Last week I had a minor surgical procedure done under general anesthesia. When I was in the pre-op room getting prepped—in the midst of stainless steel, bright lights, beeping machines, and bustling nurses—I had what I can only call a holy moment: a spontaneous, unexpected shift in my mind, an opening of my heart.
Hospitals are not usually regarded as sacred sites, but I was reminded of a conversation I had on a group pilgrimage to southeastern China with Khentrul Lodro Thaye Rinpoche. As we sat together on a bus one day, lumbering along a rocky mountain road, I asked him: “I’ve heard that going on a pilgrimage to holy places brings many blessings. What does that mean, exactly? How does one know?”
“Blessings are a shift in the mind,” he replied. “Sometimes the shift is subtle, and sometimes, when the conditions are right and come together, the shift is spontaneous and immediate.”
It was like that.
The morning of surgery I woke early, before light. Lying there under my warm covers in the stillness before dawn, I felt unusually calm. I mentally set an intention to be fully present, to bring an open heart and curiosity to each person I encountered in the hospital that day.
After I checked in at the admittance desk, I was escorted into a pre-op room by a young buoyant nurse in green scrubs named Claire. She kindly instructed me to disrobe and put on a patient’s gown. I’d never seen such a thing. It was huge and cumbersome, like being wrapped up in an unwieldy tent with many convoluted layers. I wrestled it on and climbed into bed. Her eyes twinkled. “You’re going to like this,” she said as she connected the hose in her hand to an adaptor in the gown. “And, it even has a remote!” she added. Immediately, hot air flooded the layers of material, bathing me in such a delicious warmth that I felt like I had been enveloped in a soft, protective womb. It was heavenly. I sighed and closed my eyes, letting the warmth seduce me. She then put her gentle hand on my forehead and said softly, “We’re going to take good care of you.”
I relaxed completely, trusting that, and right there, in that moment, I had an embodied experience of fully receiving the kindness and grace of another, of having it fill me to the brim so completely that it had nowhere else to go but to spill out to everyone around me. It was pure love, pure joy.
As I waited to be taken into the operating room, I was so relaxed I felt giddy. I had worked as an operating room nurse in the ’60s and ’70s, so I knew this culture. I was comfortable in that environment; these were my people. The nurses enjoyed popping into my room. We chatted and laughed. I listened to their stories, commiserated with their burnout, encouraged them when they shared their struggles and expressed their aspirations. The anesthesiologist came in—a young, hip guy with sexy eyes and a booming laugh. “Hey,” I said to him. “Did you see that documentary, The Rescue? How ‘bout that anesthesiologist!”
“Oh my God, I did!” he replied. “It changed the trajectory of my professional career. I kept thinking. . . ‘What would I have done? What drugs would I have used? Would I have had his courage?’ It was pretty gutsy of him to sedate those soccer players.“
We chatted on until he looked up at the clock. “Yikes, I still have to ask you some medical questions. We’ve got to get this show on the road. Say. . . you seem pretty chill, but would you like me to give you some happy juice before they take you into the OR?”

▸ **Provided material**:
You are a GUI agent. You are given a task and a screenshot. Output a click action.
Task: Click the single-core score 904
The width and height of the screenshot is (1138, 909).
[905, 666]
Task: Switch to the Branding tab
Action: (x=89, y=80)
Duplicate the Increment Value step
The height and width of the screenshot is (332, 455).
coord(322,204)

▸ **Assignment A**:
List the things the surgery account names as surrounding the narrator in the pre-op room.
▸ **Assignment B**:
Write the next part of the surgery account, picking up after its final line.

▸ **Task output A**:
stainless steel, bright lights, beeping machines, bustling nurses

▸ **Task output B**:
I laughed. “Absolutely. I’ll take anything you want to give me!”
“Right on! You’re in good hands. I’ll take excellent care of you.”
Later, in the recovery room when I was fully awake, I continued to ride the wave. The recovery room nurse asked, “I can give you a snack. What would you like?”
“I’m starving. I’ll take one of everything you have!” I replied.
“Great,” she laughed, as she piled chocolate pudding, yogurt, crackers, and apple juice onto the bedside table.
It has now been six days since my surgery. I know that something changed for me. Something broke through there. I wasn’t looking for it; it just happened. There has been a shift within me from an unexamined view that a willingness to receive undermines a commitment to offer or to serve. I’ve held this mistaken understanding my whole life, yet it often goes hand in hand with how we hold what it means to be selfless or good.
I was taught that it is “better to give than to receive,” and as someone who has taken a bodhisattva vow, I have tried to live my life in accordance with that view. However, this “receiving” piece has been missing for me. In fact, I have wrestled with it, pushed against it. Somehow I felt unworthy to receive. A therapist once said to me, “Does your cat question whether she’s worthy or deserving enough to receive your pets? No. She absorbs it all, madly purrs, and loves you back in return.”
I am aware that when I close off to and dismiss acts of kindness and generosity, I am left with a heart that feels impoverished and diminished—focused only on myself. Allowing myself to be fully filled by kindness in the hospital room that day nourished me to give in kind to others—with delight, wholeheartedly, joyfully. Receiving is not separate from giving. And the more we are able to offer to others, even in the humblest of ways, the more resourced they become and the more able they are to give to others in return. It is a continuum. I got it.
Goodness. . . Who knew that when I went in for a surgical procedure that morning I would come away with such a gift.